4校は大学教員や企業の協力を得て「校務の整理」「教職員の意識改革」の二つの視点から3年計画で研究を進めてきた。今年度は研究の最終年度。

「部活動における負担軽減」を研究に取り上げた中学校は、「顧問が鍛える部活動」から「生徒に目標を持たせ自ら努力する部活動」への意識改革を進めてきた。スポーツ医科学の専門家から適正な部活動時間の助言を受け、効果的・合理的な部活動運営に励んだ結果、長時間勤務が軽減されたと発表した。時間に余裕ができたことで教員自身が学びを得られるようになり、授業改善につながったと語った。

教員の意識改革に重点的に取り組んだ小学校は、▽加配教諭配置による教頭や主幹教諭の負担軽減▽校務支援ソフトの円滑な運用の工夫▽単純な事務的作業の業務アシスタントへの割り振り――など、校務分担の見直しを進めた。研究当初は教職員が従来の校務を手放すことができず、成果が思うように上がらなかった。

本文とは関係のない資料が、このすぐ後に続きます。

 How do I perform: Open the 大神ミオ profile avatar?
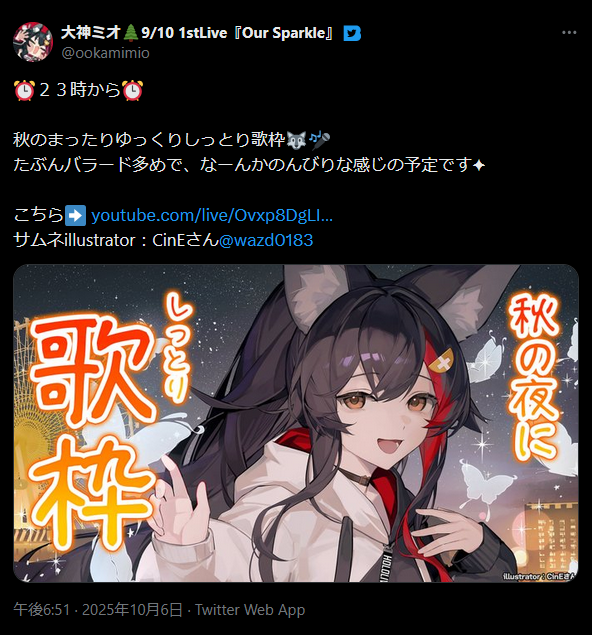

「アシスタントの人員が増えても、教員の意識が変わらないと効果は発揮されない」と振り返った。

その他、放課後学習の支援や校内の見守りを通じて地域サポーターと連携した小学校、退庁時刻の上限を設定し長時間勤務する教職員を縮減した中学校がそれぞれ、成果を報告した。

報告会に参加したプロジェクト委員会委員の武井敦史・静岡大教職大学院教授は「校務や勤務時間の見える化で働き方改革が前進した」と評価し、成果を県内全ての小・中学校に広めてほしいと訴えた。